In 2003 and 2004, Pepsi ran a promotion called ‘Play for a Billion’.  People purchasing Pepsi received a code which they could redeem online or by post.  Some of these codes won small prizes.  One thousand, however, appeared on a special game show, where people were eliminated until just one person was left.  That person won US$ 1 million, and had a chance to win a final prize of US$ 1 billion. The contest was set up to make winning the final prize difficult (involving, among other things, selection by a chimpanzee), but it was theoretically possible to win.  A summary of the rules of the contest is available online.

The promotion ran twice.  Each time, one person won the US$ 1 million prize.  The US$ 1 billion prize was never won.  The question you are asked to consider, however, is whether the ad campaign run by Pepsico would have placed them under a contractual obligation to pay out US$ 1 billion if an individual had won the contest.

Watch the ad carefully, and analyze its legal effect in terms of the law of formation.  Consider, in particular, what distinguishes this ad campaign from the campaign in Video 1, especially in relation to the intention to create legal relations.  As with Video 1, much of your analysis will have to be fact-specific, and will require you to relate the legal tests to the specific facts of the case.

Video titled: Videos: Part 1: Forming Contracts: Video 2: Giving away a billion dollars

Commentary

1. As with Video 1, to consider whether a contract was formed in this situation, you need to work through the elements of formation: namely, offer and acceptance, consideration, and the intention to create legal relations. 

2. As far as offer and acceptance go, the issue here once again relates to the fact that although advertisements are usually not offers but only invitations to treat, advertisements announcing rewards are often offers of a unilateral contract (Carlill v Carbolic Smoke Ball Co [1893] 1 QB 256).  In relation to the Harrier Fighter in video 1, the fact that there was a separate Pepsi Stuff Catalog meant that the ad was not an offer.  No such catalog is referenced in this ad.  Does that make it an offer?

3. On the issue of consideration, you should once again consider these facts in the light of Chappel v Nestle [1960] AC 87 (HL). 
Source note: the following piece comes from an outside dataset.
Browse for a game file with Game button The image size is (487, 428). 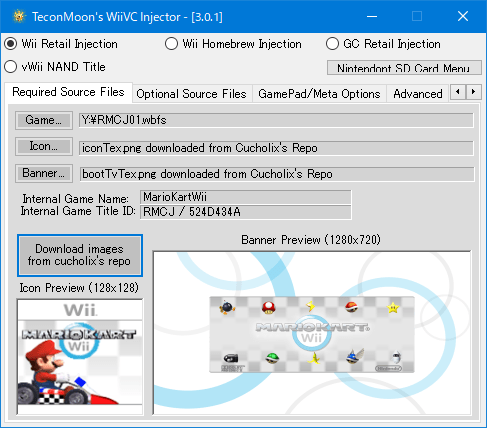click(44, 120)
4. On the issue of intention to create legal relations, the key question is once again whether the ad would objectively be seen as evidencing an intention to take on binding legal obligations.  Does the ‘callowness’ of the youth in this ad, and the fact that the deal also seems ‘too good to be true’ mean that there is no intention to create legal relations here as well?  Or is there something distinguishing this ad from the ad in video 1, which gives it a binding character?